#### Extracted entries
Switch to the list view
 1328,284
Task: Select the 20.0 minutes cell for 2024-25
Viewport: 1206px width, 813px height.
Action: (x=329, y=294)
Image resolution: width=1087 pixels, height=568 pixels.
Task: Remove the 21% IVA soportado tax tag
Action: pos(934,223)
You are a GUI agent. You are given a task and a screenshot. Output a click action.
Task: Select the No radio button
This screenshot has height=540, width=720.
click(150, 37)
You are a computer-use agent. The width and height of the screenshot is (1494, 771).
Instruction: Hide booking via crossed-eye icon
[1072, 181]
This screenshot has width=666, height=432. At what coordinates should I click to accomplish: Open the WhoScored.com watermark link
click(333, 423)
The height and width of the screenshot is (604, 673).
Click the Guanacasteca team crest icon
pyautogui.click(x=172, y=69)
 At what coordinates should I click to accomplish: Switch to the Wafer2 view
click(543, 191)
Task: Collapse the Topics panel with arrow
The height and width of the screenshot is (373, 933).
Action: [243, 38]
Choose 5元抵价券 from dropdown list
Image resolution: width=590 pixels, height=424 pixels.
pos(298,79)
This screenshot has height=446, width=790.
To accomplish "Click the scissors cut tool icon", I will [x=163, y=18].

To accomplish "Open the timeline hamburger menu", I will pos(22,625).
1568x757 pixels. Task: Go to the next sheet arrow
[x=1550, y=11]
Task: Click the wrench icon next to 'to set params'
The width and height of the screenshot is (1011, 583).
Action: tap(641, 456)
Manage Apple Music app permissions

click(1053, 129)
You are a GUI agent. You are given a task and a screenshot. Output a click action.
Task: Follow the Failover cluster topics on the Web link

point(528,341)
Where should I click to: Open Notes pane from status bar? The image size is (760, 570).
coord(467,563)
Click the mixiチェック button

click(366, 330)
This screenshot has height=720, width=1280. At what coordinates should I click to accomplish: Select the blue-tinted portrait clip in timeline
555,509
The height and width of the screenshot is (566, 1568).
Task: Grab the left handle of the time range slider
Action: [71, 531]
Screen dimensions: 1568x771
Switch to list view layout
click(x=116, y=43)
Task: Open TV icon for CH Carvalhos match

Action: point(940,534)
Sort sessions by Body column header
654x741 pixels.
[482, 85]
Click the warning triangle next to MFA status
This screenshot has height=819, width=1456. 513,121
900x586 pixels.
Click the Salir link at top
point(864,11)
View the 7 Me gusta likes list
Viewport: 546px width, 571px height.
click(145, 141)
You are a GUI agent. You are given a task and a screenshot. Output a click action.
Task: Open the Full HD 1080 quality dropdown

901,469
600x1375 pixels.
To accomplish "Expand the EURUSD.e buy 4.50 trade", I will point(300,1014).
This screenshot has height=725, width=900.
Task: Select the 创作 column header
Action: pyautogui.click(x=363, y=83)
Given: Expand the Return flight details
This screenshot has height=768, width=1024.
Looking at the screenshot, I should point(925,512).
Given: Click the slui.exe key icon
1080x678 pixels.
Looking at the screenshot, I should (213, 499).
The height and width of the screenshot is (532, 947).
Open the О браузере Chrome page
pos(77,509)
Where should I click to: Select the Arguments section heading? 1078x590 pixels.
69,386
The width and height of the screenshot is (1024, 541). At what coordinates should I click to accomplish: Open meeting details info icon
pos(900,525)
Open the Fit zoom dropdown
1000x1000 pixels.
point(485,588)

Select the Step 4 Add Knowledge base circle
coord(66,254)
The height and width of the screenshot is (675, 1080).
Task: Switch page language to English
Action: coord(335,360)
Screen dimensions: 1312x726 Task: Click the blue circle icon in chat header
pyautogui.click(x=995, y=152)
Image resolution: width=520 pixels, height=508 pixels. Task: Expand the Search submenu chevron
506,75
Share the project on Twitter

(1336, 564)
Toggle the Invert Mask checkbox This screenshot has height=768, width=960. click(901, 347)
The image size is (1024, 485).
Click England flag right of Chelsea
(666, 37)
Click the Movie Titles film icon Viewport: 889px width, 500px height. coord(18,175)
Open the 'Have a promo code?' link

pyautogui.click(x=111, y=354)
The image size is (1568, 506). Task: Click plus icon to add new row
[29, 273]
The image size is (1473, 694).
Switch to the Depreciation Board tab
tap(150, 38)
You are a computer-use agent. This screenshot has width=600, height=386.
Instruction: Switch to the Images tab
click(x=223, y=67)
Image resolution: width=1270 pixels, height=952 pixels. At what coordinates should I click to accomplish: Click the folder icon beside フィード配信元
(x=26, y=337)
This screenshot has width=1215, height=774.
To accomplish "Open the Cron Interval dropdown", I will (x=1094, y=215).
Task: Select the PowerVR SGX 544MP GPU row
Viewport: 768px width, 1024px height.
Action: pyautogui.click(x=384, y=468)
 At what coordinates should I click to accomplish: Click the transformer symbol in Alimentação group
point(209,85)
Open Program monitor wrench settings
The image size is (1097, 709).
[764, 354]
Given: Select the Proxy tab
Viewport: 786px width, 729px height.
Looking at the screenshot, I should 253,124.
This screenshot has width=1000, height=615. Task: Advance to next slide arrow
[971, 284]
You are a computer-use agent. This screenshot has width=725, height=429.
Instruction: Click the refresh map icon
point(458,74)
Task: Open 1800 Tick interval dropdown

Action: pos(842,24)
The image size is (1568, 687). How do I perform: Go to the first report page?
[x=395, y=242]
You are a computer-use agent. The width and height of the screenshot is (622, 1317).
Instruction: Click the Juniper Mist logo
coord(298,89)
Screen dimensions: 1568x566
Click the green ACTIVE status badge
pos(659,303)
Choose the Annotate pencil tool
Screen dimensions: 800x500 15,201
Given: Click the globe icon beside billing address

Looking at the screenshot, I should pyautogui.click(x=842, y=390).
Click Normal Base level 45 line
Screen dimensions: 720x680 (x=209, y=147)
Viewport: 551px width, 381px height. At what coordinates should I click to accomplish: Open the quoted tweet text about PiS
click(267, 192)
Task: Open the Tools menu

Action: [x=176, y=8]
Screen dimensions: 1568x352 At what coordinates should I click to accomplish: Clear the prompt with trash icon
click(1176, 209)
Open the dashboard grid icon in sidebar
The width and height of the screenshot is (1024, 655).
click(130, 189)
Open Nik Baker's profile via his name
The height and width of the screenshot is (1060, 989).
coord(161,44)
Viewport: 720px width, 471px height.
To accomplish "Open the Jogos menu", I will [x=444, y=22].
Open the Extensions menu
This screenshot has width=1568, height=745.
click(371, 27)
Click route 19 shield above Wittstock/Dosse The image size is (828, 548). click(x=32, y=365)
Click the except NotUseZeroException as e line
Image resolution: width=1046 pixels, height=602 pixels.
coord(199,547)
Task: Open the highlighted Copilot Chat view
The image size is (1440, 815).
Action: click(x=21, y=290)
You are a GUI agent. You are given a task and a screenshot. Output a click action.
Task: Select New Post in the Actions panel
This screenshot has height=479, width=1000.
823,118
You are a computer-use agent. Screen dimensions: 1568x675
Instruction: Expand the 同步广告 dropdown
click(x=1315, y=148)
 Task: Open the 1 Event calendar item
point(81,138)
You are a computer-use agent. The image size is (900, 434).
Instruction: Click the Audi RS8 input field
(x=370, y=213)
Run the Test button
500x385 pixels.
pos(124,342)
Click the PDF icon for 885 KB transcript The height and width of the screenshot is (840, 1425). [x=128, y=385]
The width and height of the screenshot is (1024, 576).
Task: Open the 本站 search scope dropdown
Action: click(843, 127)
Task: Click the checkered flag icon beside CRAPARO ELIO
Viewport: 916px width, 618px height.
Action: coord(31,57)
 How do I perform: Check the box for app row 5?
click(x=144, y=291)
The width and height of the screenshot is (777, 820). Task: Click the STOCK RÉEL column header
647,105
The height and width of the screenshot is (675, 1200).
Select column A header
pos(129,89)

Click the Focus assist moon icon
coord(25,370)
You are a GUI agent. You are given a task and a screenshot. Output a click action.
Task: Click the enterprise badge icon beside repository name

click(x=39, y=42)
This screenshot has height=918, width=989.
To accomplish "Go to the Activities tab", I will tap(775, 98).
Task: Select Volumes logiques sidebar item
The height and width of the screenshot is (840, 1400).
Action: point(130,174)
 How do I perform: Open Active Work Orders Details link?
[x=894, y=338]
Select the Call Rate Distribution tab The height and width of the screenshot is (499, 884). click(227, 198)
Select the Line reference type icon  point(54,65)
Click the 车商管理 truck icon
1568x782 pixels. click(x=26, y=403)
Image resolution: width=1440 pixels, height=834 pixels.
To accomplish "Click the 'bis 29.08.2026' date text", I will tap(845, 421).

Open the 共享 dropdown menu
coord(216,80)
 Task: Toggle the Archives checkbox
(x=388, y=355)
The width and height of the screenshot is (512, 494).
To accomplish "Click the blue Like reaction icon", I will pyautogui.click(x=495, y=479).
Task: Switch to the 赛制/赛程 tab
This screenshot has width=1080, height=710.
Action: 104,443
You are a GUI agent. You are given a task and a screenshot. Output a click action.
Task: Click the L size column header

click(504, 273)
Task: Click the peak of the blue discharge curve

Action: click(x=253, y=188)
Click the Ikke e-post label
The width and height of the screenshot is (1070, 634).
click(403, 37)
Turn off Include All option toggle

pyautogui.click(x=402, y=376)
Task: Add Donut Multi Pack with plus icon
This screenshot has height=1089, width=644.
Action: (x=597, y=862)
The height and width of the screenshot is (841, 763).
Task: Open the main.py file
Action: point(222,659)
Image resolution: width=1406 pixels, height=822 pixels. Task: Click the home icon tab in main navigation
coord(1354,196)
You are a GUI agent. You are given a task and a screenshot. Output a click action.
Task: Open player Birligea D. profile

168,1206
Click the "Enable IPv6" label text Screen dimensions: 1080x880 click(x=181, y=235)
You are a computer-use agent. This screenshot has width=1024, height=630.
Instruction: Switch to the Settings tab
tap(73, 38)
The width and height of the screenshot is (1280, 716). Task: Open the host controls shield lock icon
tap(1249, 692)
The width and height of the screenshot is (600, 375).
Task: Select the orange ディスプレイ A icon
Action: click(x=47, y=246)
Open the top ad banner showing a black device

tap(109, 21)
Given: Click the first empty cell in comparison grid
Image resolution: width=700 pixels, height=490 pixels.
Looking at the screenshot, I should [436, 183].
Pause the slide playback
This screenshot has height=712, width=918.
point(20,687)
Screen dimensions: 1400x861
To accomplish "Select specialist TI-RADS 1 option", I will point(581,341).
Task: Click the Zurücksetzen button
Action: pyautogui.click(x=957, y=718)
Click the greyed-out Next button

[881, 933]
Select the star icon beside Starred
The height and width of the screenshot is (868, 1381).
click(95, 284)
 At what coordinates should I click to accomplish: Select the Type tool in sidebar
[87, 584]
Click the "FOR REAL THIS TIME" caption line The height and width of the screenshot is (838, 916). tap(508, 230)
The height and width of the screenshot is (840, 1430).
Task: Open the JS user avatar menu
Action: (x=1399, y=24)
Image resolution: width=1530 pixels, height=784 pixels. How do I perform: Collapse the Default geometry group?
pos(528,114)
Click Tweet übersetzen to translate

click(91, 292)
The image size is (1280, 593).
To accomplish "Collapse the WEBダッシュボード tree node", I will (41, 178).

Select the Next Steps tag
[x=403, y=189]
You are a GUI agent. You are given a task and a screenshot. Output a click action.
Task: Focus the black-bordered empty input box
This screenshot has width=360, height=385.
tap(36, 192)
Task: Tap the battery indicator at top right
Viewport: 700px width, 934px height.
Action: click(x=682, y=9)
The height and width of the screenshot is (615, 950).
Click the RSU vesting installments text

#### Instructions for the task
Show all lines from the entries that hold "wrench".

#### Exercise output
Task: Click the wrench icon next to 'to set params'
Open Program monitor wrench settings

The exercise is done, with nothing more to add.